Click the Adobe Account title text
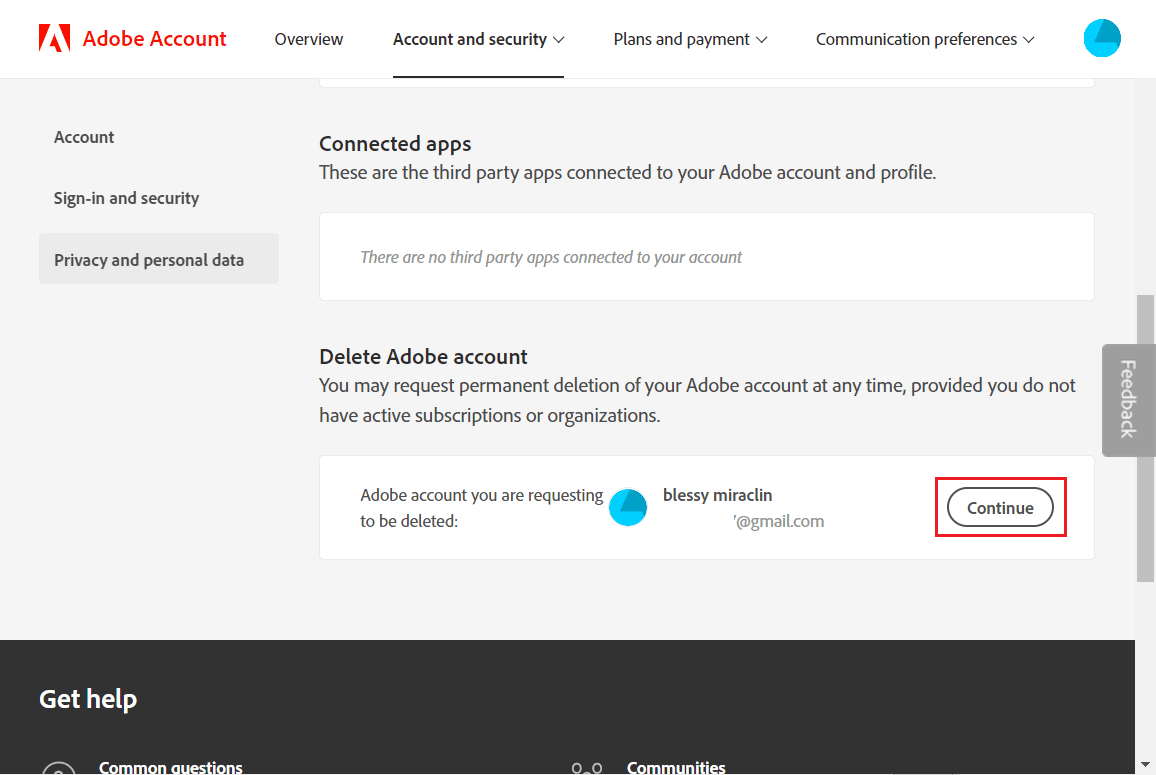click(x=155, y=38)
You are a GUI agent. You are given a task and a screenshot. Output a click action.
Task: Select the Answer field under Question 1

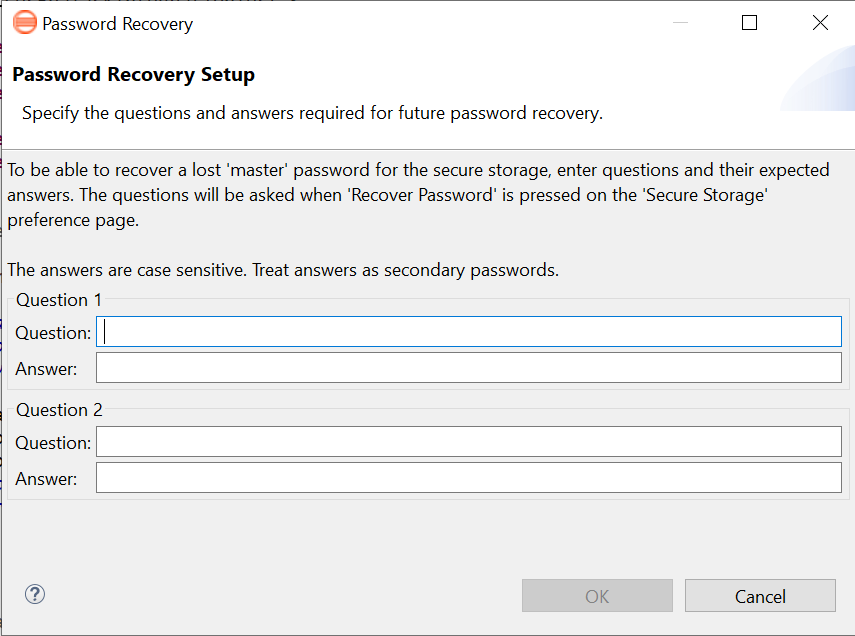(x=469, y=368)
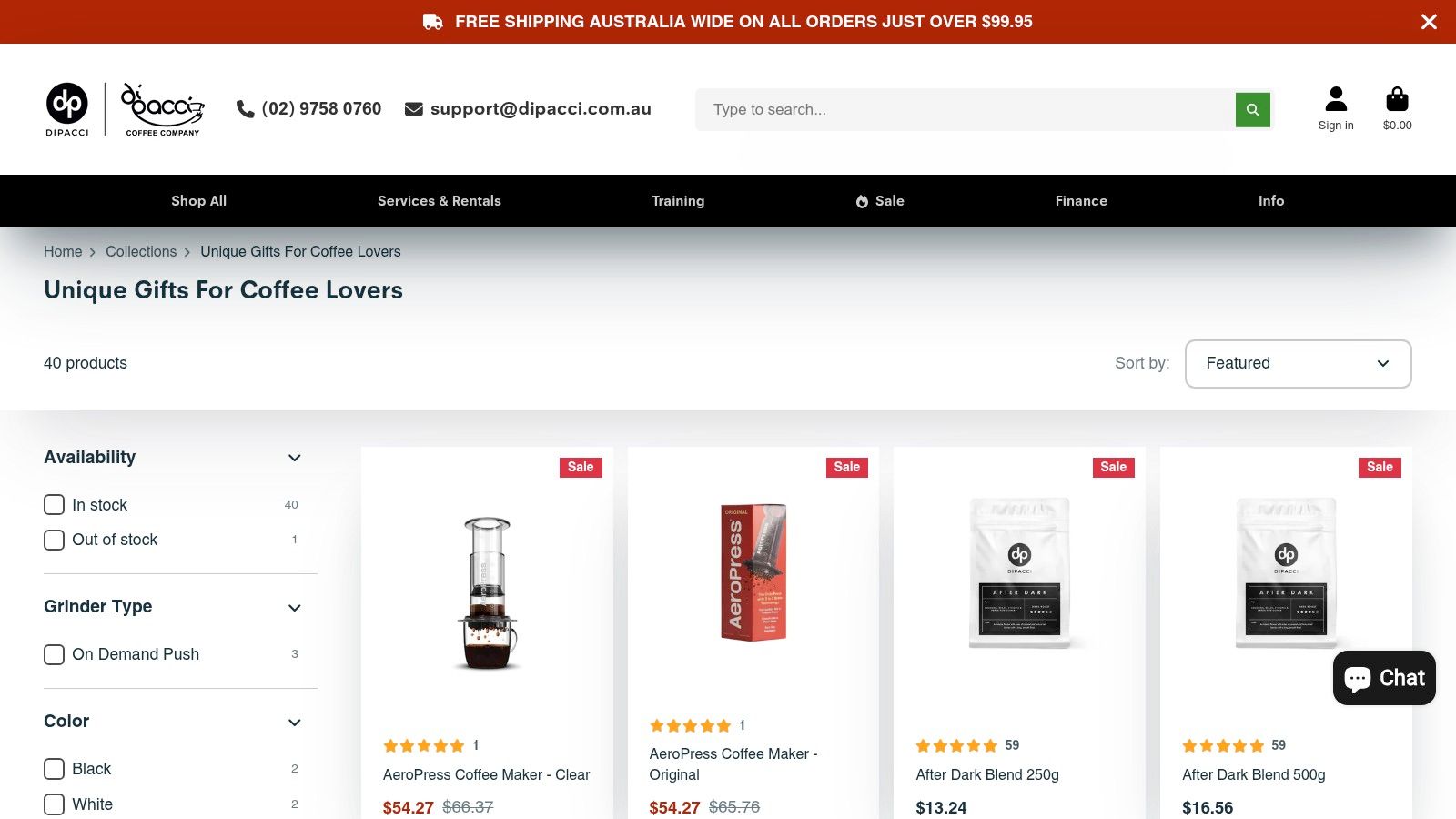Screen dimensions: 1456x819
Task: Enable the On Demand Push grinder filter
Action: (55, 654)
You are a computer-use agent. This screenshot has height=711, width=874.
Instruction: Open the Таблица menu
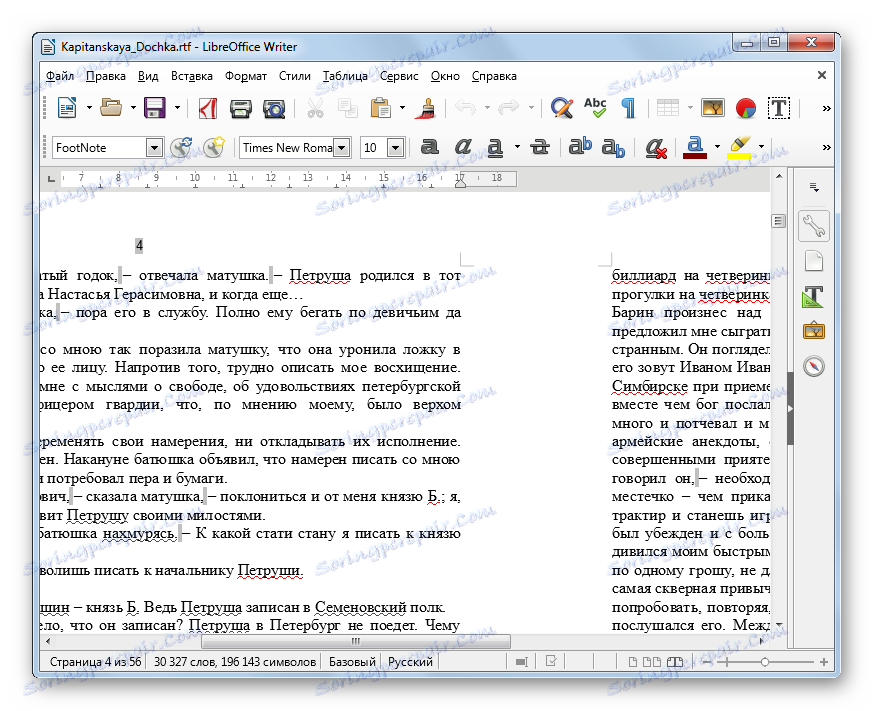345,75

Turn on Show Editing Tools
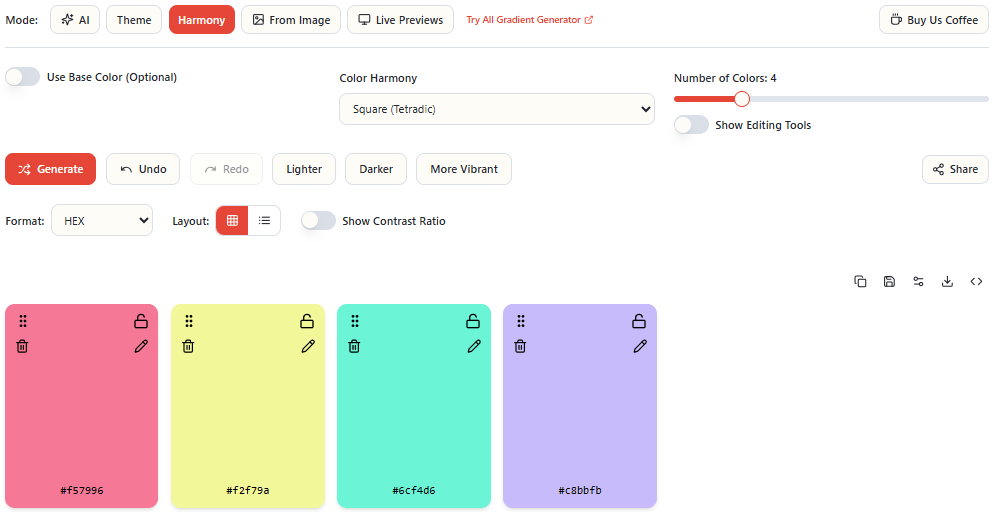691,125
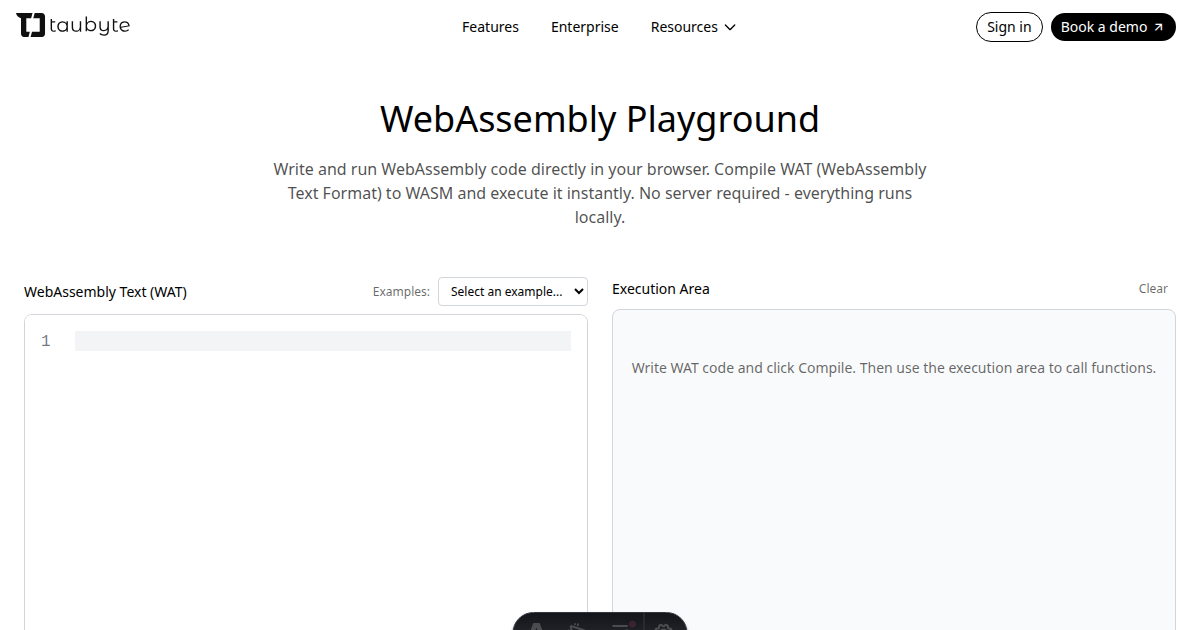The height and width of the screenshot is (630, 1200).
Task: Expand the chevron next to Resources
Action: 730,27
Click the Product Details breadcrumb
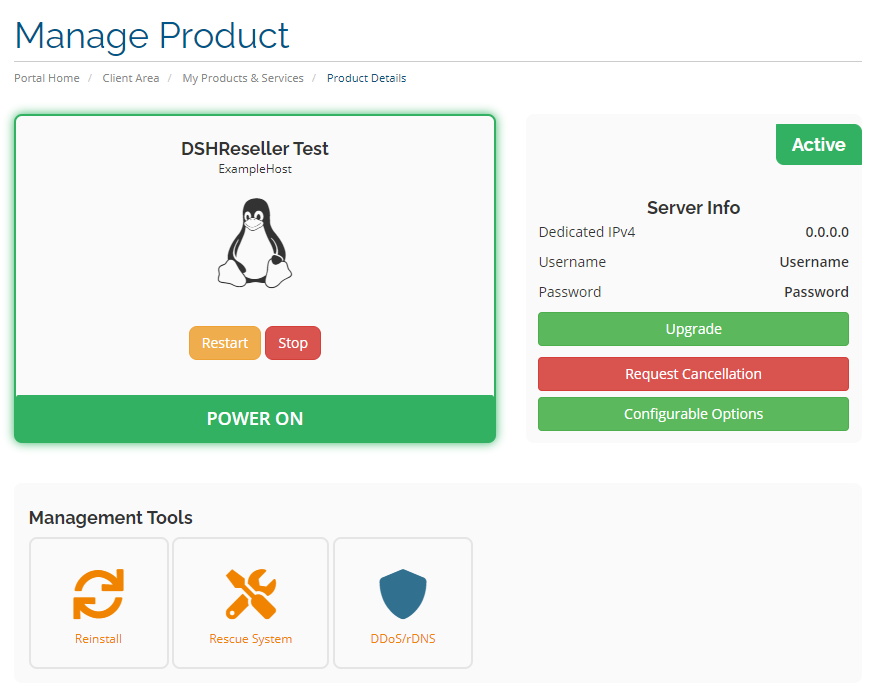Screen dimensions: 871x697 tap(366, 78)
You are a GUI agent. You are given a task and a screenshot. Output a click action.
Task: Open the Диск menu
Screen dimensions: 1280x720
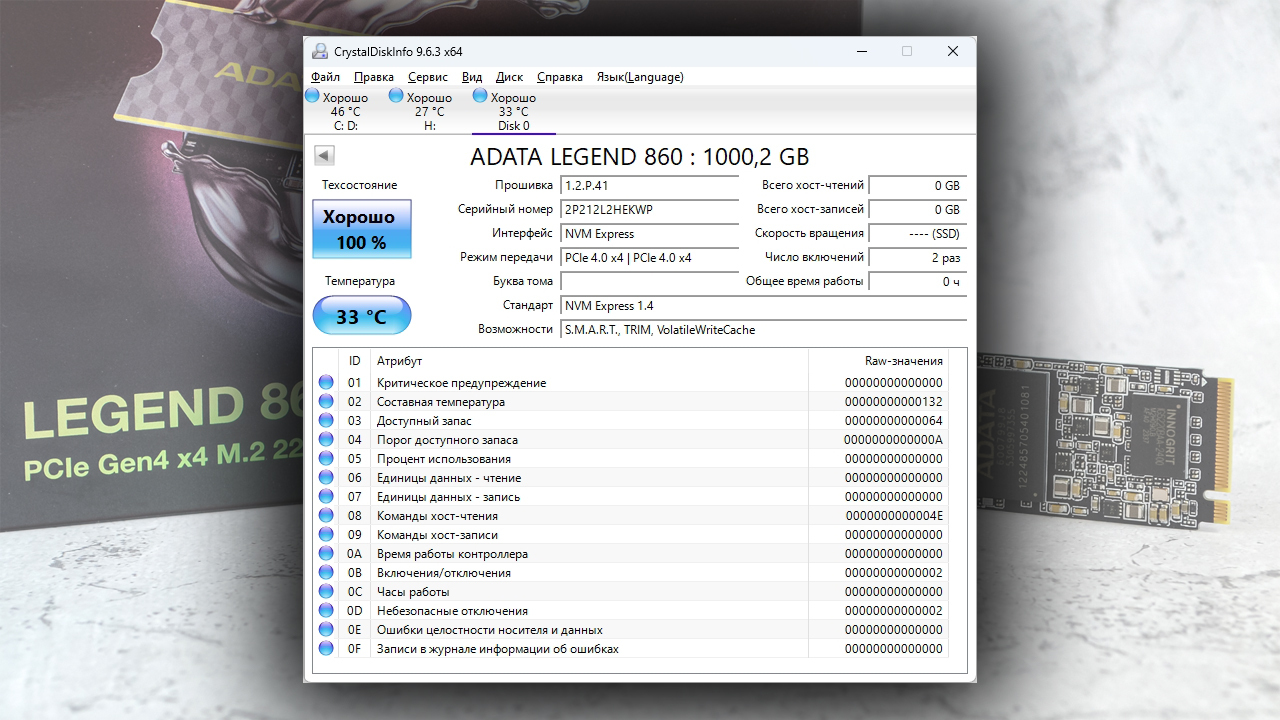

# # #

TASK TO CARRY OUT: Return the material in full, word for word, and skip the pictures.

EXERCISE RESULT:
Click the Adobe Account title text
click(x=155, y=38)
You are a GUI agent. You are given a task and a screenshot. Output a click action.
Task: Select the Answer field under Question 1

(x=469, y=368)
Screen dimensions: 1456x819
Task: Enable the On Demand Push grinder filter
Action: (55, 654)
You are a computer-use agent. This screenshot has height=711, width=874.
Instruction: Open the Таблица menu
345,75

Turn on Show Editing Tools
691,125
The height and width of the screenshot is (630, 1200).
Task: Expand the chevron next to Resources
Action: 730,27
Click the Product Details breadcrumb
Screen dimensions: 871x697 tap(366, 78)
You are a GUI agent. You are given a task and a screenshot. Output a click action.
Task: Open the Диск menu
Screen dimensions: 1280x720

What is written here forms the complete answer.